A Perugia, si è alzato il sipario sulla della decima edizione degli Internazionali di Tennis Città di Perugia – G.I.Ma. Tennis Cup. L’apertura è stata dedicata al mini tennis con tanti bambini, in un pomeriggio vissuto tra sport e divertimento, insieme ad alcuni campioni partecipanti del torneo.
In occasione della decima edizione degli Internazionali di Tennis Città di Perugia – G.I.Ma. Tennis Cup, che andrà avanti sui campi in terra rossa del Tennis Club Perugia fino al 15 giugno, nei giorni scorsi nel centro di Perugia ai Giardini Carducci, è stata organizzata una giornata dedicata al mini tennis, con la partecipazione straordinaria di alcuni tennisti partecipanti al torneo.

L’evento che, oltre ai tanti bambini delle scuole tennis del territorio, ha coinvolto anche molti ‘passanti’ attratti dalle racchette, è stato organizzato dal Gruppo Grifo Agroalimentare in collaborazione con Mef tennis events e Comune di Perugia.

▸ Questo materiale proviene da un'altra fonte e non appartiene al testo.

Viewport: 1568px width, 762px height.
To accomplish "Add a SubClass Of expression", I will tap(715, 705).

Il commento del responsabile della Comunicazione del Gruppo Grifo Agroalimentare Carlo Baccarelli: “Il tennis è uno sport in continua espansione, ci sono circa 3milioni di praticanti e Perugia non sfugge a questo sport che è il terzo più praticato in Italia”.
“Grifo Latte è sempre sensibile allo sport – ha riferito Carlo Baccarelli – lo sport che avvicina i bambini e li educa alla fatica e al divertimento. Per prima cosa bisogna pensare al divertimento dei bambini”.

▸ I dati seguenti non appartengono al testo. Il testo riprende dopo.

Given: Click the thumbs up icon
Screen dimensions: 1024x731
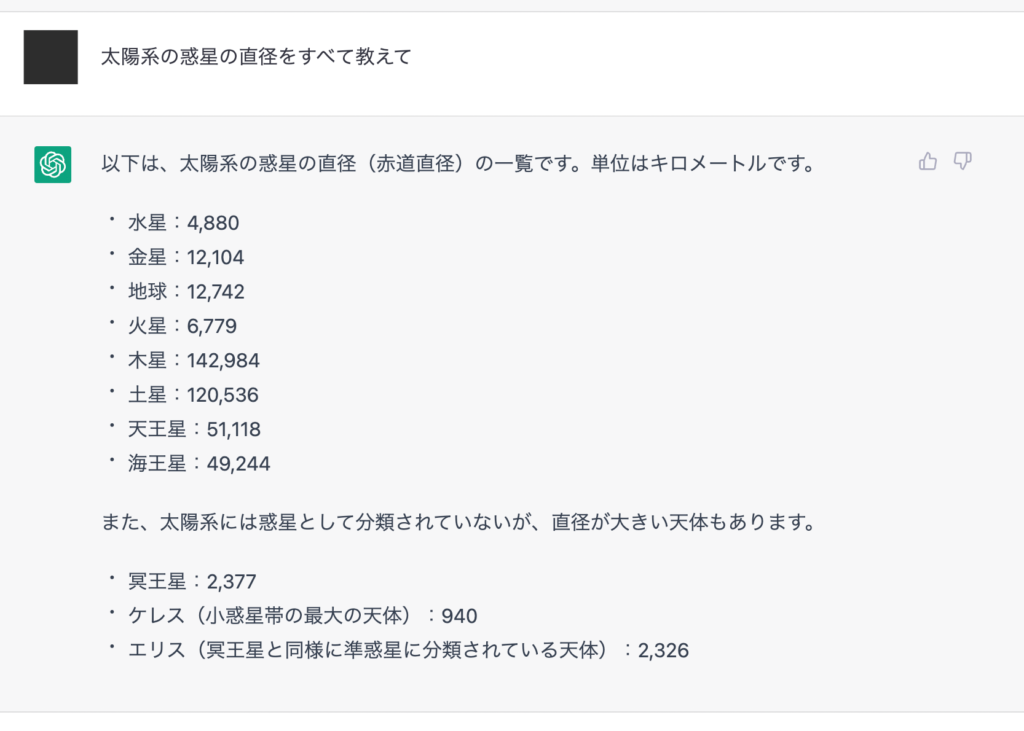Looking at the screenshot, I should pyautogui.click(x=927, y=161).
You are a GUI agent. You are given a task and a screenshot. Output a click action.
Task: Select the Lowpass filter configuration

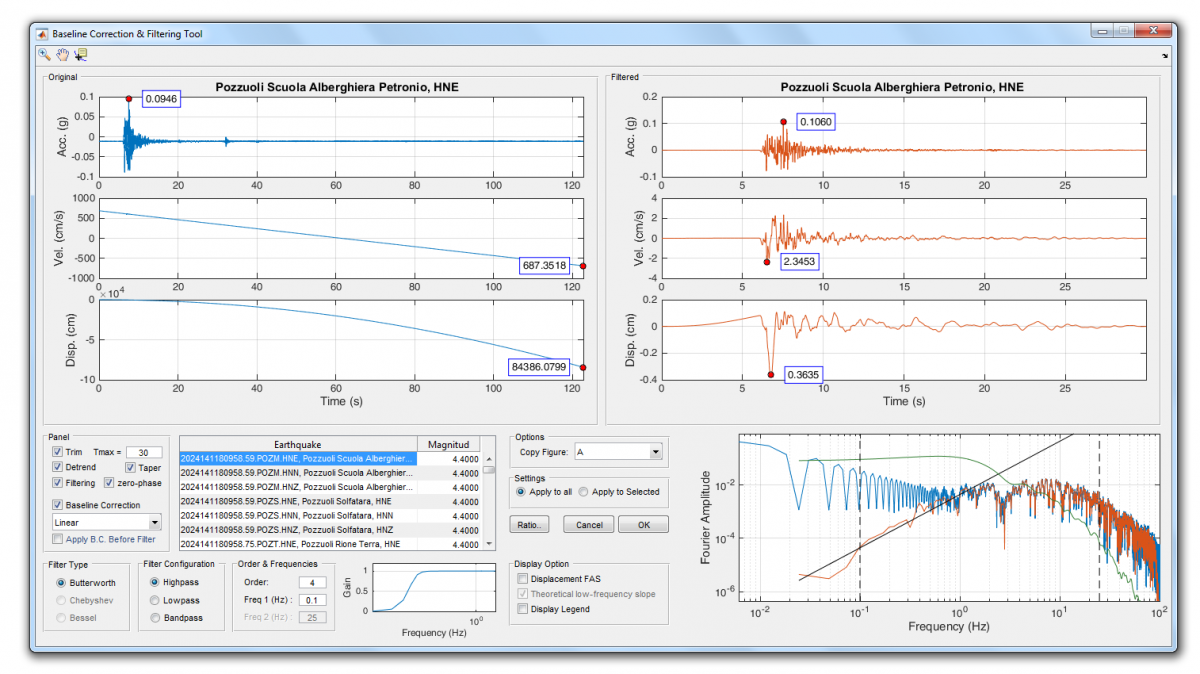pos(155,600)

“Il binomio latte e alimentazione – ha ricordato Baccarelli – per noi e per tutti è importante, perché è il primo alimento di cui godiamo appena nati. Ovviamente noi invitiamo a non dimenticarcelo perché il latte è veramente il bene primario”.

Tra i campioni presenti al pomeriggio dedicato al minitennis, hanno scherzato, parlato e giocato con i bambini anche Samuel Vincent Ruggeri e l’ex numero 60 del mondo, Stefano Travaglia.
“Io sono nato ad Ascoli Piceno – ha raccontato Stefano Travaglia – entrambi i miei genitori sono maestri di tennis e mi hanno avvicinato loro a questo sport. Da bambino lo facevo per divertimento insieme ad altri sport, poi mano a mano che crescevo ho scelto di giocare solo a tennis, poi dopo i 16 anni ho intrapreso la carriera da professionista. Oggi sono 17/18 anni che sono nei palcoscenici internazionali”.
“Quando si è bambini – ha osservato Stefano Travaglia – la cosa più importante penso sia divertirsi, prenderlo come un gioco e fare aggregazione, conoscere anche altri ragazzi, farsi gli amici. Penso che anche se il tennis è uno sport individuale si riescono a creare tante amicizie che a livello umano possono far migliorarti come persona”.
“Io ho fatto il passaggio a livello professionistico – ha sottolineato Travaglia – intorno ai 18/19 anni, adesso penso che per i ragazzi che stanno intraprendendo questo percorso, l’età si sia abbassata, intorno ai 15/16, li vedi già professionisti da più piccoli”.
“Ci si diverte – ha aggiunto Stefano Travaglia parlando dell’approccio a questo sport – e si ha voglia sempre di migliorarsi e si prende il tennis come divertimento, però ovviamente si gioca l’uno contro l’altro quindi bisogna anche avere la giusta grinta e la giusta determinazione che porti alle vittorie”.
“Per me – ha concluso Travaglia – essere qui a Perugia è molto bello, ogni anno scelgo di venire qua. Questo è un torneo organizzato molto molto bene ed è vicino a casa ed essendo sempre in giro per il mondo non ho spesso la possibilità di giocare vicino a casa”.